Of all the people to call it, though, Sonja Tremont Morgan of the Salsa-Dancer Emoji Morgans is right on all counts. She asks how anyone can be surprised that this happened. She is absolutely correct. Here is a dude who has been hobagging his way around the cougars of the Upper East Side for years. Of the women on the show, he’s made out (and more) with three of them. Does anyone think that after a month of dating Luann, he’d just stop dead in his tracks and quit drunkenly sucking face with hoochies in Chico’s at the Regency?
Then Sonja says that Luann doesn’t want to deal with the underlying issue, she just wants to marry Tom. Holy shit! It’s almost as if Sonja stopped drinking and became the Oracle at Delphi or Dr. Phil or a psychic with her own show on TLC in-between a program about little people and that Tyler Perry show about white people. Luann is determined to get married and that’s all she can think about. I’m with Bethenny: The moment this all went down, I knew she was going to stay with Tom.

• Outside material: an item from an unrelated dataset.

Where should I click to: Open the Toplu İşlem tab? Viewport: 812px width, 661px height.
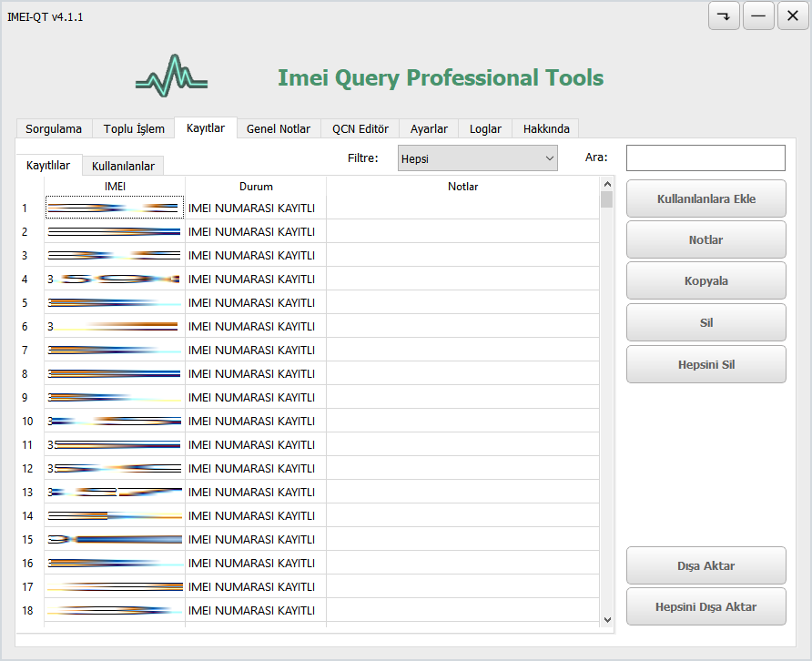(x=134, y=129)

And you know what? I’m fine with Luann still marrying Tom. She’s absolutely right: This is something between the two of them and it was right of her to ask the women not to talk about it in Miami until she had the opportunity to straighten it out with him. We all get wasted and do stupid regrettable things. We can certainly make out with someone in public and not really have any feelings for that person. It’s like when I did the slap-and-tickle with Fredrik from Million Dollar Listing at the Cock in the early ‘00s. It didn’t really mean anything and both of us would rather forget it. But it happened. Thank God cell-phone cameras barely existed back then.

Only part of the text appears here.